*** Opening SOURCE DATA ***

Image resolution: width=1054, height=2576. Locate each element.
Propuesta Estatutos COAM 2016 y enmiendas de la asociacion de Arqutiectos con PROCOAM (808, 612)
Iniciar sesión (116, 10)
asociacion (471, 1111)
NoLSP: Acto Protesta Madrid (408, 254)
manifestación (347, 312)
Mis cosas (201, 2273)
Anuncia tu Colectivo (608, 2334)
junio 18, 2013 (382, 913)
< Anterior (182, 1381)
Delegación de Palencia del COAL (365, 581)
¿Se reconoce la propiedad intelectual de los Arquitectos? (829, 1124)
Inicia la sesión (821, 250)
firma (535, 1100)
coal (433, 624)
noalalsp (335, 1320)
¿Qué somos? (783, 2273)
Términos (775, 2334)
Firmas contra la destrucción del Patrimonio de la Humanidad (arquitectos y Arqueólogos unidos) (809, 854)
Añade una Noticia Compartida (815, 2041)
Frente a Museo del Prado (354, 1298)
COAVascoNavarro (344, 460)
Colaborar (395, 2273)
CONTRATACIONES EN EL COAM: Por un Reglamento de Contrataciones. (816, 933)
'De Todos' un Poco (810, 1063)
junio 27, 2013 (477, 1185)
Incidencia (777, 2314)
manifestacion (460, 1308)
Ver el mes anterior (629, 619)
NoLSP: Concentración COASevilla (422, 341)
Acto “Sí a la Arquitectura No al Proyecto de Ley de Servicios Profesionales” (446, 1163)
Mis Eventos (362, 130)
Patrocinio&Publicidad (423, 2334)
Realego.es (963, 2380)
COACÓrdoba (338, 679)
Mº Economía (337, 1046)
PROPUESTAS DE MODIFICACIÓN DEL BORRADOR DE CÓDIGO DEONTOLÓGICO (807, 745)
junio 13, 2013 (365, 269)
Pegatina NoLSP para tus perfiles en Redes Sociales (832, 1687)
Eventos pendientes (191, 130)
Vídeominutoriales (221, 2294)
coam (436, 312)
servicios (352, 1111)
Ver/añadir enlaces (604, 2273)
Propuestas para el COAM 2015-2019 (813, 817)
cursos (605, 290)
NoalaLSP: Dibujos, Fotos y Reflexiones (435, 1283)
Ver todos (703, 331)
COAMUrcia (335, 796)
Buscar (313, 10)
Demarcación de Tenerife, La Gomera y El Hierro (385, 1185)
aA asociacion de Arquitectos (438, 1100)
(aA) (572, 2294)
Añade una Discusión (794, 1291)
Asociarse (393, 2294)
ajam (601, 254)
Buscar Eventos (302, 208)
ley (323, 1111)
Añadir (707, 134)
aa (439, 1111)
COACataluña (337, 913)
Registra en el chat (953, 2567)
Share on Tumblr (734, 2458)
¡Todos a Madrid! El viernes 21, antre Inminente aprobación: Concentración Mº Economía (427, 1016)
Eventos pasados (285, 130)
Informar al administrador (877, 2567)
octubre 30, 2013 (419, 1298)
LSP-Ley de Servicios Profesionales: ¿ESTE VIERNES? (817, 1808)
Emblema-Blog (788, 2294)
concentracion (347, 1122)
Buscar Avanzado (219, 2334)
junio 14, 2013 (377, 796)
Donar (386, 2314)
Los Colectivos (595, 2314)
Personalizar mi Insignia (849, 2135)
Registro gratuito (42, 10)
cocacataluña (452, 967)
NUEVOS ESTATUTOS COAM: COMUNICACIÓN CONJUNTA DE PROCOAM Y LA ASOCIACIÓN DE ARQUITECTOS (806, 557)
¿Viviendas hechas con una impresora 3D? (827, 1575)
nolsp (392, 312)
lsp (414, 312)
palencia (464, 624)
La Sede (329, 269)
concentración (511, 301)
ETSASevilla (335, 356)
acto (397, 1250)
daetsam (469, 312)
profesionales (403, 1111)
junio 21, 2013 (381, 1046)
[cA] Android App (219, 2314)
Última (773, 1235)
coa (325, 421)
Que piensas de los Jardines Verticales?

*** Closing SOURCE DATA ***

* _EXERCISE DESCRIPTION_
Within the listing above, extract exactly the lines from the line with "aa (439, 1111)" to the line with "junio 21, 2013 (381, 1046)", the two named lines included, and no others.

* _WRITTEN RESPONSE_
aa (439, 1111)
COACataluña (337, 913)
Registra en el chat (953, 2567)
Share on Tumblr (734, 2458)
¡Todos a Madrid! El viernes 21, antre Inminente aprobación: Concentración Mº Economía (427, 1016)
Eventos pasados (285, 130)
Informar al administrador (877, 2567)
octubre 30, 2013 (419, 1298)
LSP-Ley de Servicios Profesionales: ¿ESTE VIERNES? (817, 1808)
Emblema-Blog (788, 2294)
concentracion (347, 1122)
Buscar Avanzado (219, 2334)
junio 14, 2013 (377, 796)
Donar (386, 2314)
Los Colectivos (595, 2314)
Personalizar mi Insignia (849, 2135)
Registro gratuito (42, 10)
cocacataluña (452, 967)
NUEVOS ESTATUTOS COAM: COMUNICACIÓN CONJUNTA DE PROCOAM Y LA ASOCIACIÓN DE ARQUITECTOS (806, 557)
¿Viviendas hechas con una impresora 3D? (827, 1575)
nolsp (392, 312)
lsp (414, 312)
palencia (464, 624)
La Sede (329, 269)
concentración (511, 301)
ETSASevilla (335, 356)
acto (397, 1250)
daetsam (469, 312)
profesionales (403, 1111)
junio 21, 2013 (381, 1046)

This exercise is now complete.